Headshot of article author The Power BI Team

With the 2015 Cricket World Cup concluded, we’ve all had a few days to rest and think about other things… okay, enough of that. Back to cricket!

Cricket fans love statistics, and the Power BI Designer is a perfect tool to bring all sorts of different cricket data together, mash it up, and make really cool visuals from the results. If you haven’t given the Power BI Designer a try, you can download it here.

The Designer has a couple different views – the Query view (where you can connect, transform, and combine data), and the Report view (where you can create visuals from all that cool data). Here’s a look at the Query view in our cricket file. Notice that Query is selected, in the lower left corner:

 

And since we love creating visuals in Power BI, here’s a look at the first Report page in our cricket file. Notice that Report is selected now (again, in the lower left corner of the Designer). 

 

You can save your query work and reports right in the Designer – the Power BI Designer File type (which as the .pbix association) saves all your work, and can be shared in the Power BI Service. What to follow along, or see all the cool work in this file for yourself? You can download the Power BI Designer file, and play with it to your heart’s content.

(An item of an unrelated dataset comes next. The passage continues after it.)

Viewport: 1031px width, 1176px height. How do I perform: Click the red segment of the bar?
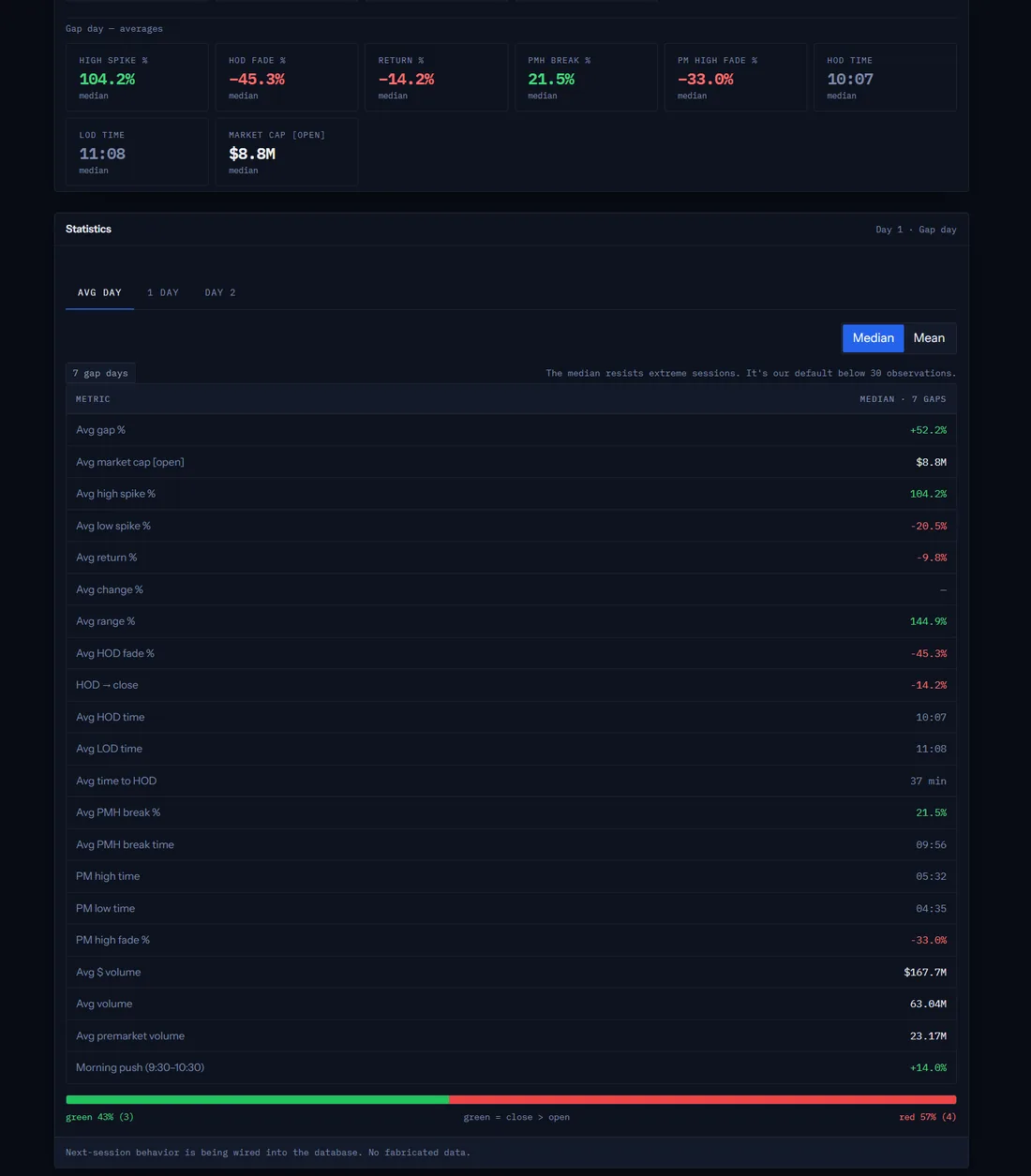click(x=703, y=1100)
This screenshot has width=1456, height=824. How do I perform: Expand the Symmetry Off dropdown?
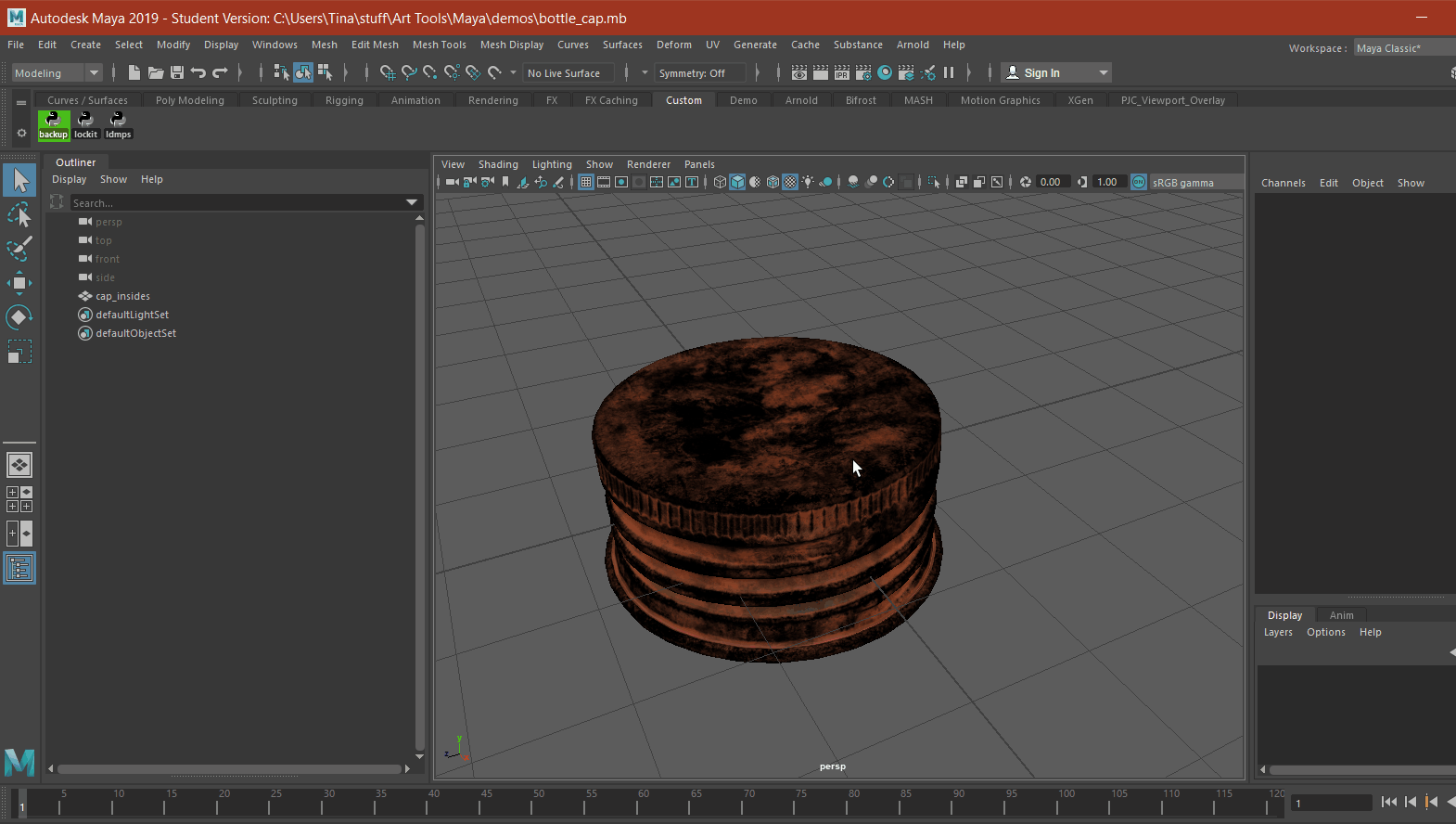(x=700, y=72)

How did we do this? Let’s take a look at the steps we took to create this Designer file. And as you read along, feel free to imagine the sort of things you could do with the Power BI Designer, with your own data or your own data analysis efforts. 

Step One – Connect

First, we need to connect to interesting data. We used www.cricketarchive.com, which has all sorts of publicly available data. On that site, data is organized into tables such as players, teams, seasons, and so on.

The Power BI Designer can connect to all sorts of different data sources. Whether the data is in a workbook, a database, an Azure service, or a website table, the Designer can connect to any or all of them. The following image shows just how many data sources the Designer can connect to, and more are planned.

 

We connected to the following Web page:

http://cricketarchive.com/Archive/Records/World_Cup/Overall/Batting/Most_Innings_Boundaries.html

We made a bunch of other connections to that site, each of which is an individual query, which you can see from the Queries pane in Query view.

 

Step Two – Transform

In the Power BI Designer, you can shape any data source in all sorts of ways – without changing the underlying data source. That point is worth clarifying: when you transform data (remove columns, change data types, merge data sources, so on) in the Power BI Designer, you only transform your view (or instance) of the data. The underlying data source remains unchanged.

Getting back to our cricket data, we performed all sorts of transformations, in multiple queries:

  • Renamed columns
  • Split columns
  • Changed data types
  • Removed null values from columns
  • Merged with additional data sets
  • Other transformations, too

We specified these transformations in Query, which is where queries are created, modified, managed, or changed. Any transformations made in a query are recorded in the Applied Steps section, in the order they were applied. That way, when Query runs the query again (remember, against the original and unchanged data sources) your view of that data (transformed by your applied steps) can be created again with fidelity.

 

Now that we used the Query view of Power BI Designer to transform and mash-up the data how we want it, we need to visualize that data in Report view. And that brings us to our next step.

Step Three – Visualize

With the data transformed how we want it, it’s time to find interesting facts, trends, and insights. We select Report from the bottom left corner to change to Report view. There are a bunch of report pages in the Designer file which were created for this post, which you can downloadand play around with it yourself, if you want.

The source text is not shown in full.